What you will complete
Apply security best practices for API token management, webhook verification, and automated CI/CD pipelines that interact with CloudAIPilot.
Token security
Never hardcode tokens. API tokens must never appear as literal strings in source code, configuration files committed to version control, or Docker images.
Use environment variables or secrets managers:
# Good: read token from environment
curl -H "Authorization: Bearer $CLOUDAIPILOT_TOKEN" ...
# Bad: hardcoded token in script
curl -H "Authorization: Bearer sk-abc123xyz..." ...Use CI/CD secrets storage:
- GitHub Actions: store as a Repository Secret → access via
${{ secrets.CLOUDAIPILOT_TOKEN }} - GitLab CI: store as a CI/CD Variable → access via
$CLOUDAIPILOT_TOKEN - CircleCI: store as an Environment Variable in project settings
Use minimum-privilege tokens. Create API tokens under a Member-role account for automation that only needs to trigger deployments. Use Admin-role tokens only for automation that requires administrative operations.
Rotate tokens regularly. Rotate API tokens at least every 90 days, or immediately after a team member who had access leaves.
Webhook security
Always configure a secret. When adding a webhook channel, enter a randomly generated secret (at least 32 characters). Use this to verify every incoming webhook payload.
Always verify the signature:
import hmac
import hashlib
def is_valid_signature(payload_bytes: bytes, secret: str, sig_header: str) -> bool:
expected_sig = hmac.new(
secret.encode(),
payload_bytes,
hashlib.sha256
).hexdigest()
received_sig = sig_header.replace("sha256=", "")
return hmac.compare_digest(expected_sig, received_sig)
# In your webhook handler:
raw_body = request.get_data() # Raw bytes, not parsed JSON
signature = request.headers.get("X-CloudAIPilot-Signature", "")
if not is_valid_signature(raw_body, WEBHOOK_SECRET, signature):
return {"error": "invalid signature"}, 401Reject requests without a signature. If you configure a secret but receive a request without the X-CloudAIPilot-Signature header, reject it.
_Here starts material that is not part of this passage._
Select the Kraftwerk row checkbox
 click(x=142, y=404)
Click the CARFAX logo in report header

Use HTTPS only. CloudAIPilot only sends webhooks to HTTPS endpoints. Never configure an HTTP (non-TLS) endpoint for production webhooks.
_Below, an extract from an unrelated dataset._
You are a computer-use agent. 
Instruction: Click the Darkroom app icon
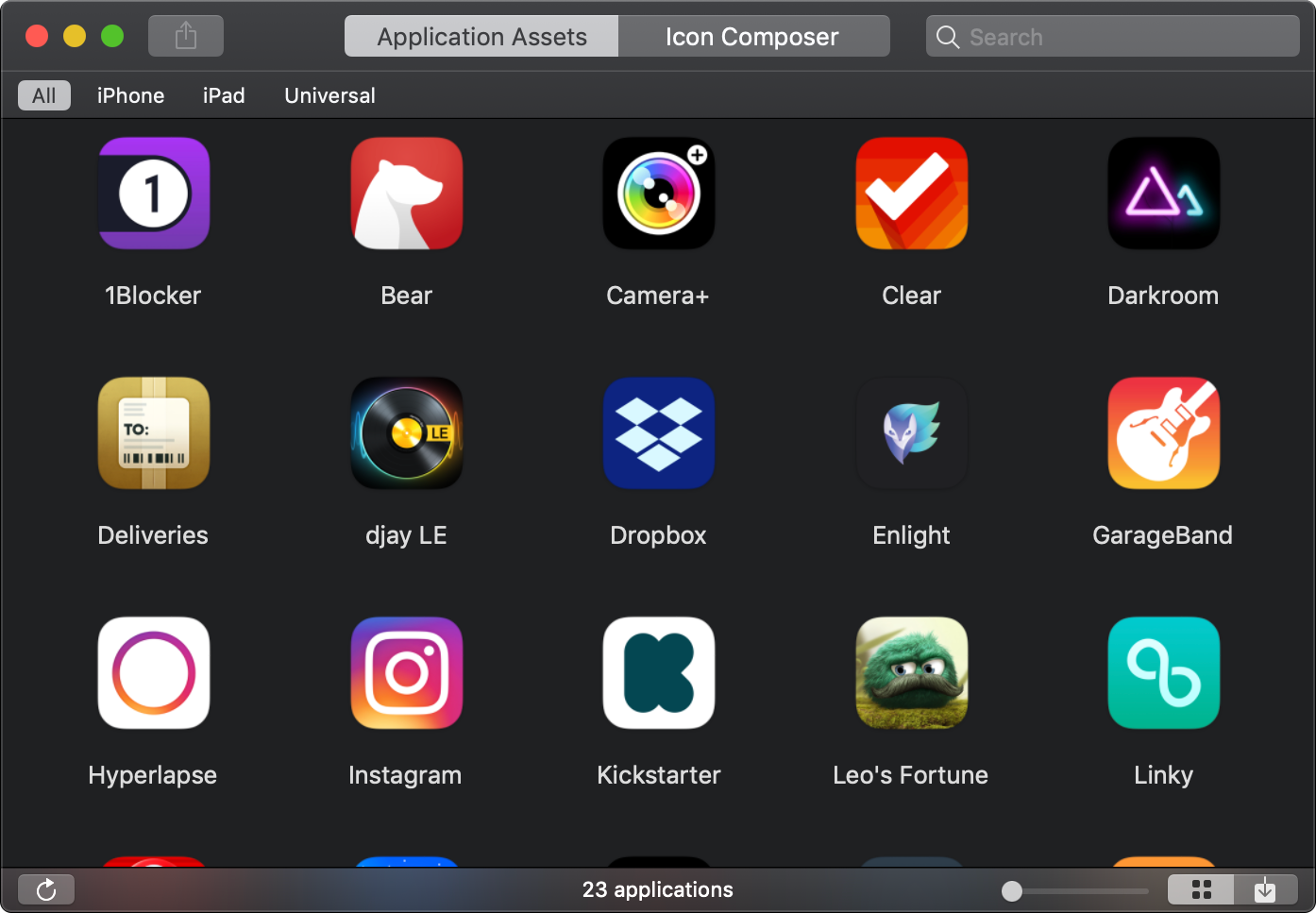point(1163,194)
Principle of least privilege in automation
Design automation scripts with the minimum access needed:
| Automation task | Minimum required role |
|---|---|
| Trigger a site deployment | Member |
| Check server metrics | Member |
| Create a backup | Member |
| Provision a server | Admin |
| Delete resources | Admin |
| Change AI settings | Admin |
Use a dedicated service account (a CloudAIPilot user whose sole purpose is automation) rather than a personal user account. If the service account's token is compromised, you can revoke it without affecting your personal login.
Audit your automation access
Regularly review:
- All active API tokens under Settings → API Tokens — remove any that are no longer used.
- The audit log for API-initiated actions — confirm automation is only doing what you expect.
- Service account roles — verify the automation account has not been given more access than needed.